Given request: Copy the stretch of the data below from the line containing "Select the X normal radio button" through the line containing "Action: point(84,237)", both included, exactly as it appears.
*** Supplied entries ***
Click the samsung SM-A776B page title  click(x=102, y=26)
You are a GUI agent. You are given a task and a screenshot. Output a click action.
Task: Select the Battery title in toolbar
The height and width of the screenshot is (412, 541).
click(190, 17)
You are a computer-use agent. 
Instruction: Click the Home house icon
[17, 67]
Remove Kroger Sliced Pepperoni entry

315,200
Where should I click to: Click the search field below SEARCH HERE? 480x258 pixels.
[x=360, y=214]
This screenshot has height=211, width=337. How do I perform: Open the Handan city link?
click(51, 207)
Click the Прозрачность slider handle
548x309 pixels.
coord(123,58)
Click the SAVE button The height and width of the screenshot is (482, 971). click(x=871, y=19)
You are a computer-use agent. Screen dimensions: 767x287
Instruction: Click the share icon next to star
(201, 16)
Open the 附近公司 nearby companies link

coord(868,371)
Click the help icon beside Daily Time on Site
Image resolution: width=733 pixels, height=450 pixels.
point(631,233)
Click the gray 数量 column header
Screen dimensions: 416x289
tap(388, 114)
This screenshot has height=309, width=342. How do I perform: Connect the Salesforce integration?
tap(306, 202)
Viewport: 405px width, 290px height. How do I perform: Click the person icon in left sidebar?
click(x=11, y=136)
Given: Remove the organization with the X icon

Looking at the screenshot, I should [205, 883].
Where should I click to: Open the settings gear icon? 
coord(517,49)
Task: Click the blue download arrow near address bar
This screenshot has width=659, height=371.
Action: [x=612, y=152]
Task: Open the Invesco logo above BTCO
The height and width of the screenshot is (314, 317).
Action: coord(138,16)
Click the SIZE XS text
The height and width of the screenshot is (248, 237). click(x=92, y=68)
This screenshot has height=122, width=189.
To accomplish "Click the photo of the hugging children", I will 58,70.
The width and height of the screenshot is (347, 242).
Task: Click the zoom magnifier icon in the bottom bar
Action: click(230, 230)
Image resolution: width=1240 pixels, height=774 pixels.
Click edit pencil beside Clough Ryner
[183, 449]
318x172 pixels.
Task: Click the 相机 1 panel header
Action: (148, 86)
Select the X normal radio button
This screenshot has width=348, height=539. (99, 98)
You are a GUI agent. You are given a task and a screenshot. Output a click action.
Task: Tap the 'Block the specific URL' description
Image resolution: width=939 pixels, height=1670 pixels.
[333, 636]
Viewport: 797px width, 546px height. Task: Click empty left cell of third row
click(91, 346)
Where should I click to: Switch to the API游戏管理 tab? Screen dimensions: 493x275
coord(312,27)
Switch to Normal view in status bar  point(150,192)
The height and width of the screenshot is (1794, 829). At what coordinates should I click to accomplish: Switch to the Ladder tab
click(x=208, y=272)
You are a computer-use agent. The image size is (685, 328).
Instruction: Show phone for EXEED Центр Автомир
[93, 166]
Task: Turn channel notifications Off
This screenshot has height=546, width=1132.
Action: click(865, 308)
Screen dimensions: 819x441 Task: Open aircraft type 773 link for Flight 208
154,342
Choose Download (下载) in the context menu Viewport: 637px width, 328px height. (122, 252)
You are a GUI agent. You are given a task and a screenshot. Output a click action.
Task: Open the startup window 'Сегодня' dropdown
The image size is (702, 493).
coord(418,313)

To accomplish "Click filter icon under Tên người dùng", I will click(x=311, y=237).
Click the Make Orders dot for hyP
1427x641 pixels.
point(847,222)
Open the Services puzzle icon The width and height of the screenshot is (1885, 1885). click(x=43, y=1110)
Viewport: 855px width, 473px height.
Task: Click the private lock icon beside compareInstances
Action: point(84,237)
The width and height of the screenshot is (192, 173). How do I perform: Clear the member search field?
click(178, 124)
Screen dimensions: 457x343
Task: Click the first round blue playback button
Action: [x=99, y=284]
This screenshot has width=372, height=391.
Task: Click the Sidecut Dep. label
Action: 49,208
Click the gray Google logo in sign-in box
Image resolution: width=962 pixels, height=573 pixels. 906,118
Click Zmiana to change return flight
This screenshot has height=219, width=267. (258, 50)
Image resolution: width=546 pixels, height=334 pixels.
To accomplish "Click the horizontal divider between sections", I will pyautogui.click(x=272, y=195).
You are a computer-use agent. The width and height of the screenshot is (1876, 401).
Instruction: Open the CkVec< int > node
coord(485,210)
***
Result of the task:
Select the X normal radio button
This screenshot has width=348, height=539. (99, 98)
You are a GUI agent. You are given a task and a screenshot. Output a click action.
Task: Tap the 'Block the specific URL' description
Image resolution: width=939 pixels, height=1670 pixels.
[333, 636]
Viewport: 797px width, 546px height. Task: Click empty left cell of third row
click(91, 346)
Where should I click to: Switch to the API游戏管理 tab? Screen dimensions: 493x275
coord(312,27)
Switch to Normal view in status bar  point(150,192)
The height and width of the screenshot is (1794, 829). At what coordinates should I click to accomplish: Switch to the Ladder tab
click(x=208, y=272)
You are a computer-use agent. The image size is (685, 328).
Instruction: Show phone for EXEED Центр Автомир
[93, 166]
Task: Turn channel notifications Off
This screenshot has height=546, width=1132.
Action: click(865, 308)
Screen dimensions: 819x441 Task: Open aircraft type 773 link for Flight 208
154,342
Choose Download (下载) in the context menu Viewport: 637px width, 328px height. (122, 252)
You are a GUI agent. You are given a task and a screenshot. Output a click action.
Task: Open the startup window 'Сегодня' dropdown
The image size is (702, 493).
coord(418,313)

To accomplish "Click filter icon under Tên người dùng", I will click(x=311, y=237).
Click the Make Orders dot for hyP
1427x641 pixels.
point(847,222)
Open the Services puzzle icon The width and height of the screenshot is (1885, 1885). click(x=43, y=1110)
Viewport: 855px width, 473px height.
Task: Click the private lock icon beside compareInstances
Action: point(84,237)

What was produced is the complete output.